The Cult of Saints in Anglo-Saxon England

It is difficult to underestimate the importance of saints to the Anglo-Saxon church in particular and Anglo-Saxon society as a whole. Saints could mediate between an intercessor hoping for a miraculous cure and a God who could not be approached directly. Praying whilst touching the relics of a saint (bones, clothes or other objects associated with the saint during his or her lifetime) was believed to be the most effective way of seeking a cure.

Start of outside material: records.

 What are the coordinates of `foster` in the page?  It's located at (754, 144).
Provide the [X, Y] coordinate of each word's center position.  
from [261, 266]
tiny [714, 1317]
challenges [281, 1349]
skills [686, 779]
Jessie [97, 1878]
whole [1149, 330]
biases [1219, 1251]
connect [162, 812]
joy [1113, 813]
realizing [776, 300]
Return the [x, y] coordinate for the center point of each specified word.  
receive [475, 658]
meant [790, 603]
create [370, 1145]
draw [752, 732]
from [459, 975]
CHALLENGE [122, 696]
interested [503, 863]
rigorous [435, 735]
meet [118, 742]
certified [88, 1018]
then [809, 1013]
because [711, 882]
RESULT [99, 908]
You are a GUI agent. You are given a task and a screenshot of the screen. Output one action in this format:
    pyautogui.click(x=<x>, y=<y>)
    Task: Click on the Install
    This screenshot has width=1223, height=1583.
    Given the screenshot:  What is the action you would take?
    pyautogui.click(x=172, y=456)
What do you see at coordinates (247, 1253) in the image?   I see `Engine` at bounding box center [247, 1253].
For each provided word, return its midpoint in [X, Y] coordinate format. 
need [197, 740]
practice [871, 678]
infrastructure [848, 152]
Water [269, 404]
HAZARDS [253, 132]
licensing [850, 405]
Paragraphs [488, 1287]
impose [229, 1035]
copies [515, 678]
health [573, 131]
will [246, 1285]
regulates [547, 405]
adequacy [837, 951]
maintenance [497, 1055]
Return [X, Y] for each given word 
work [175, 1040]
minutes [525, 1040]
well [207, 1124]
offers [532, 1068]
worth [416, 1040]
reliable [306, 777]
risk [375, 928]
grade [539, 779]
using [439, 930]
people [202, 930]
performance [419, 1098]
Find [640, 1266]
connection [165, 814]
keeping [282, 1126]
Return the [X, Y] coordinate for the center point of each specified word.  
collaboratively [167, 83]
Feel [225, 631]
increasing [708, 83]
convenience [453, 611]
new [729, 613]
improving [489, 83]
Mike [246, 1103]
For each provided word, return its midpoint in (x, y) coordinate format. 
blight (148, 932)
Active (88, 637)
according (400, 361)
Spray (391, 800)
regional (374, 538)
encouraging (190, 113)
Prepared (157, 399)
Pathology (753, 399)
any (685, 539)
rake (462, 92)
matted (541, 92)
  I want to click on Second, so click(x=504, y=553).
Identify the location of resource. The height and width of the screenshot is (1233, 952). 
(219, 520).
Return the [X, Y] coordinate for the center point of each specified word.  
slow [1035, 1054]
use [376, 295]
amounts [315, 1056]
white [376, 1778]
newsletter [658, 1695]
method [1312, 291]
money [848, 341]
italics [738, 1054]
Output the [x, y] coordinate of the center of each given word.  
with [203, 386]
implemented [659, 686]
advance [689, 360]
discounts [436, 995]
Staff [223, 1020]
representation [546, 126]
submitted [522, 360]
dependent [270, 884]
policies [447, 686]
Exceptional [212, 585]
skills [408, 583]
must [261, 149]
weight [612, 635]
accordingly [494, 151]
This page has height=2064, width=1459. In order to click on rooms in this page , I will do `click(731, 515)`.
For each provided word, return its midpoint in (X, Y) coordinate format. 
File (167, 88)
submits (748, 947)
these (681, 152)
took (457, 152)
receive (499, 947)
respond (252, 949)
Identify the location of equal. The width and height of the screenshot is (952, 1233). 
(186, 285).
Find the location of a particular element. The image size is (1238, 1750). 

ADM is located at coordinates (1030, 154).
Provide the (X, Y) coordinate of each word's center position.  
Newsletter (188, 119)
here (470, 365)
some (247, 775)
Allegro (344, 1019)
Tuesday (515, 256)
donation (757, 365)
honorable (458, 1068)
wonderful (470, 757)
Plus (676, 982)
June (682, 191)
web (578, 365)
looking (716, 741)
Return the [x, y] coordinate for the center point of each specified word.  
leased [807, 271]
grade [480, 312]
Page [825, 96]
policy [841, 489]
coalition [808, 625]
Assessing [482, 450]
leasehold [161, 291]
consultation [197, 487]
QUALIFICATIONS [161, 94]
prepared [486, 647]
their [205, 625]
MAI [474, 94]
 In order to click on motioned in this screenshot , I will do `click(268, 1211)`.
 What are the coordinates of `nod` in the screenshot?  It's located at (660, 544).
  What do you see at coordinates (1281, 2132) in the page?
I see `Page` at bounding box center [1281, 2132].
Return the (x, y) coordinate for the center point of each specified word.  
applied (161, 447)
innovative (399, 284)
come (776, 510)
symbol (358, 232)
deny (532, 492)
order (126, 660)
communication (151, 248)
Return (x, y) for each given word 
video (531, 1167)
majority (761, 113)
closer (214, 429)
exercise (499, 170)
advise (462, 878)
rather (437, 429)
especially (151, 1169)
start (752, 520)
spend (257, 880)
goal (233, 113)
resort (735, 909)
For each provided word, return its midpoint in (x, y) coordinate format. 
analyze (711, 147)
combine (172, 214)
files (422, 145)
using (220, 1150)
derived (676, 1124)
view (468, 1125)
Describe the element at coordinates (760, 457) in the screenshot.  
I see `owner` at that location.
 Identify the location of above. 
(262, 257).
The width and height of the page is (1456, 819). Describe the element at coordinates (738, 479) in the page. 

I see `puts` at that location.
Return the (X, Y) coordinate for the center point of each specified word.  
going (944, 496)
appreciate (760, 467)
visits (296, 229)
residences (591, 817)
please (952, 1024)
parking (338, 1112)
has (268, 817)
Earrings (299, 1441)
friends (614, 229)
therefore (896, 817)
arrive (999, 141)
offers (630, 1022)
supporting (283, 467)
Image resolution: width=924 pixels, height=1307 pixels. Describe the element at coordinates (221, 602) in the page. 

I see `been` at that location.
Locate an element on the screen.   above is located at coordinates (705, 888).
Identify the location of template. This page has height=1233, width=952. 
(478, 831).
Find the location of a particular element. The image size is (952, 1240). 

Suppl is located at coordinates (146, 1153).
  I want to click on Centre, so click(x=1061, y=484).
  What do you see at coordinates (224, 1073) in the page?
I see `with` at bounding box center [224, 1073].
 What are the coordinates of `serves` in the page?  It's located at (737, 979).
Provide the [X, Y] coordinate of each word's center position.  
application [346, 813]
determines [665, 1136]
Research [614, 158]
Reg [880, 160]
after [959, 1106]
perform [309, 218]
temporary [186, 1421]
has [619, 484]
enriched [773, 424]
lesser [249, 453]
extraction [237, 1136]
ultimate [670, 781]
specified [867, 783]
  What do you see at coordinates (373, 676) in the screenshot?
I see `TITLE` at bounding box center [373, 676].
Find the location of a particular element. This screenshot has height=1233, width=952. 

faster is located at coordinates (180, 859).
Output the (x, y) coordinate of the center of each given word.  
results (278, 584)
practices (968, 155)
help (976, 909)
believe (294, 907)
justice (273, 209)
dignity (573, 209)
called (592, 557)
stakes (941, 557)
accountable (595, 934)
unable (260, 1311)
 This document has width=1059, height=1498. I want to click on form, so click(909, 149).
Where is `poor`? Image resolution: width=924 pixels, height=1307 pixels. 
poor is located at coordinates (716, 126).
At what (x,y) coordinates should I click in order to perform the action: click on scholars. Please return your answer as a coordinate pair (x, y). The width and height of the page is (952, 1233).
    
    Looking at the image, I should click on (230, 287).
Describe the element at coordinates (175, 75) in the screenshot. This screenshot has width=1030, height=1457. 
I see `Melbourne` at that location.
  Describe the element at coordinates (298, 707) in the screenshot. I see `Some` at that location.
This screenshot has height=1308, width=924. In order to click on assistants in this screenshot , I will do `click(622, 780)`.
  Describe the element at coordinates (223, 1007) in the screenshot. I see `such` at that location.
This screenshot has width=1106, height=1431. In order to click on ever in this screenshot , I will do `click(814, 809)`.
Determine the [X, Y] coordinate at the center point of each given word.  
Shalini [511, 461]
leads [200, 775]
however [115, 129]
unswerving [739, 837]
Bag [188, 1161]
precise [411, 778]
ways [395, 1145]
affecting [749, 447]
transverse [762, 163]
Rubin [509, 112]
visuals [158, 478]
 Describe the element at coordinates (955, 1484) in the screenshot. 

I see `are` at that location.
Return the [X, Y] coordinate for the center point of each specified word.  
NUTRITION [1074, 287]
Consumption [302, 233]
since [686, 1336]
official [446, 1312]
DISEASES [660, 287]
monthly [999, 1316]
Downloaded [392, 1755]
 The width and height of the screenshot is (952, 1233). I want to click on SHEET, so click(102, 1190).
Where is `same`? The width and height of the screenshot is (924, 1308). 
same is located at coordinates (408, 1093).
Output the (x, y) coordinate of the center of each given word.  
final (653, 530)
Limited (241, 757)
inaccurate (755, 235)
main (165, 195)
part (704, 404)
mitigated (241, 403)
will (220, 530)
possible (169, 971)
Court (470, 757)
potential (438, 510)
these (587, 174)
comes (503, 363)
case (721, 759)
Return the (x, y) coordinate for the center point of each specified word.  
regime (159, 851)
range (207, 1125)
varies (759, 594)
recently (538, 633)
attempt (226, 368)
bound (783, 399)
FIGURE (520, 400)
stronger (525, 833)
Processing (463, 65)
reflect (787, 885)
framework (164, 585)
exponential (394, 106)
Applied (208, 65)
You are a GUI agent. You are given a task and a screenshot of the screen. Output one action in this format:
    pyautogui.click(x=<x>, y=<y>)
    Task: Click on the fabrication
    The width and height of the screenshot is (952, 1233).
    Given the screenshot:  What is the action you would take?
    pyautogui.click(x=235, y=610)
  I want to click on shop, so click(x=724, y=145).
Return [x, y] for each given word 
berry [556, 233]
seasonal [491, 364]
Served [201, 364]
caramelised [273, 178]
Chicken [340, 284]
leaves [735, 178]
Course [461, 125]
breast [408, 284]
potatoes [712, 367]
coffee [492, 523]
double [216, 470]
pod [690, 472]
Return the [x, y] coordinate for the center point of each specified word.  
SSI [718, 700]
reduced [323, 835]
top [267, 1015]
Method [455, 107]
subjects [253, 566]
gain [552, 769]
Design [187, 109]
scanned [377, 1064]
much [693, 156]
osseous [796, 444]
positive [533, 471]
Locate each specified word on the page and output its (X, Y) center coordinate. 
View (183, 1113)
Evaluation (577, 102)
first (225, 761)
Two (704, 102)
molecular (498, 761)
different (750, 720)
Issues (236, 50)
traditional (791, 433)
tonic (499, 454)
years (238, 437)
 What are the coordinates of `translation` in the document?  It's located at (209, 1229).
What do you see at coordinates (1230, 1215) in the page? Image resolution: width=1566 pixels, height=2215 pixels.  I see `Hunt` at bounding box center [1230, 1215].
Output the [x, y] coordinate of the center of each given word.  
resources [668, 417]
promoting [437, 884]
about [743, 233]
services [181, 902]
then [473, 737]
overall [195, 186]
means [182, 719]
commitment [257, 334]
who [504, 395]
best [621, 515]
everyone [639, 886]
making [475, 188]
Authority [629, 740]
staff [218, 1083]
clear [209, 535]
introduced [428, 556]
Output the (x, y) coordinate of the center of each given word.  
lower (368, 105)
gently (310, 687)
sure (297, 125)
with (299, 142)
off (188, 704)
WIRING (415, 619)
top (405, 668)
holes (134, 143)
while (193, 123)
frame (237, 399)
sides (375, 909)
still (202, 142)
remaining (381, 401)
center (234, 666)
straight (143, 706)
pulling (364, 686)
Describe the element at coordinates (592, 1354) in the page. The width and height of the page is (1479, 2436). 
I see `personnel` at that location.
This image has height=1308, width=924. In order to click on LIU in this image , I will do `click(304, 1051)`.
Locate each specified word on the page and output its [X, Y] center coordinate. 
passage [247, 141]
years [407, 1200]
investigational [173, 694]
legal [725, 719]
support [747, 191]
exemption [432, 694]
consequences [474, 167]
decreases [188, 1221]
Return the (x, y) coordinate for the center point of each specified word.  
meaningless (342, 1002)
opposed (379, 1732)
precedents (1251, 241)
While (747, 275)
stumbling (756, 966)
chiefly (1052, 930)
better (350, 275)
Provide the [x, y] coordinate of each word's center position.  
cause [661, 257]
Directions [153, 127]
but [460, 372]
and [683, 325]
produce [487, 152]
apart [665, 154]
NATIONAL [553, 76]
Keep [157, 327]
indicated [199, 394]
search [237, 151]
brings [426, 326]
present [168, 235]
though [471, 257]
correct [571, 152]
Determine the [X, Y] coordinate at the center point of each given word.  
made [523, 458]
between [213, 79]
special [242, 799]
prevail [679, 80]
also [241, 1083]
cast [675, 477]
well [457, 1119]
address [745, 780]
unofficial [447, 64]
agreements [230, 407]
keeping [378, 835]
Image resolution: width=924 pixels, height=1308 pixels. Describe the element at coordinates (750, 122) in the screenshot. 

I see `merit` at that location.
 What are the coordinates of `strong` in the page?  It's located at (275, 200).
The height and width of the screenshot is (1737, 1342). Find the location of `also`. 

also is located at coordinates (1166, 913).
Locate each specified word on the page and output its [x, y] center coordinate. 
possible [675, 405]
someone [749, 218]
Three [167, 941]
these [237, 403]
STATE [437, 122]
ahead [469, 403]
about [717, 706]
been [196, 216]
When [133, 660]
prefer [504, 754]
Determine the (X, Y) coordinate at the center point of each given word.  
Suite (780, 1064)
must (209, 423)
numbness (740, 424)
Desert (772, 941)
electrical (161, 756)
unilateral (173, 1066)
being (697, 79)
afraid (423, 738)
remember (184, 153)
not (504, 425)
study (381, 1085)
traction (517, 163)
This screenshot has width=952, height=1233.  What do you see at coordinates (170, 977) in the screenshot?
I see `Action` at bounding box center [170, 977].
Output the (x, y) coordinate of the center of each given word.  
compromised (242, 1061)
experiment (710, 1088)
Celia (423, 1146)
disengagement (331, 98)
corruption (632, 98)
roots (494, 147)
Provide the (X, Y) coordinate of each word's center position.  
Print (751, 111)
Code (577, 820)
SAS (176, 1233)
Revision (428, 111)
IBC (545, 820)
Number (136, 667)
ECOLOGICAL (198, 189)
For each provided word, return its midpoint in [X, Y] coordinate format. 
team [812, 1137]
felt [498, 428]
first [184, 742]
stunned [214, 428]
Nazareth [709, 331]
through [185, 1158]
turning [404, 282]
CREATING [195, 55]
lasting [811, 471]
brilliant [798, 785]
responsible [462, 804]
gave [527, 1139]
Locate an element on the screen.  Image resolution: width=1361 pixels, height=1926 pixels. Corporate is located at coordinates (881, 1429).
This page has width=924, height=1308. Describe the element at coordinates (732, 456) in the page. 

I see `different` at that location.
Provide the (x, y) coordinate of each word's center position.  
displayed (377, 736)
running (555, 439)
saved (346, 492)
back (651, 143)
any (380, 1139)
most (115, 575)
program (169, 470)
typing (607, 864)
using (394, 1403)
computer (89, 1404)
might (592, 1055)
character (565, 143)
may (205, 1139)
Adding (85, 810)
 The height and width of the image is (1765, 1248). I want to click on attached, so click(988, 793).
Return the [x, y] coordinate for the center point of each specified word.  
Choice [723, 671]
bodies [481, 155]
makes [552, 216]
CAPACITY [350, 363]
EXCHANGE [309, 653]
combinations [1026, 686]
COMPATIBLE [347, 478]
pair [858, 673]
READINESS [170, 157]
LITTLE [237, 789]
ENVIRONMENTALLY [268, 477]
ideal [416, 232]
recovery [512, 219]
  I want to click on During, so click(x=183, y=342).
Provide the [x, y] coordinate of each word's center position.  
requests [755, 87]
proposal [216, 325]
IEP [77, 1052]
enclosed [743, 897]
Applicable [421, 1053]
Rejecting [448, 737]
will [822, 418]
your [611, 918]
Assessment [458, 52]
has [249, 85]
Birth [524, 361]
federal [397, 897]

To possess the relics of a particularly respected saint was a considerable boon for a church. For one thing, they brought visitors from across the country. If a cure was forthcoming, a generous bequest was often forthcoming from the recipient of the miracle. It is therefore no surprise that there was a lucrative black-market in relics. Nor is it surprising that individual churches enthusiastically published the merits of their local saints. A formal procedure for sanctification would not exist for another three centuries (part of the 'Decretals' of Gregory IX); in the tenth-century, the number of cures effected by the relics of a saint were what counted.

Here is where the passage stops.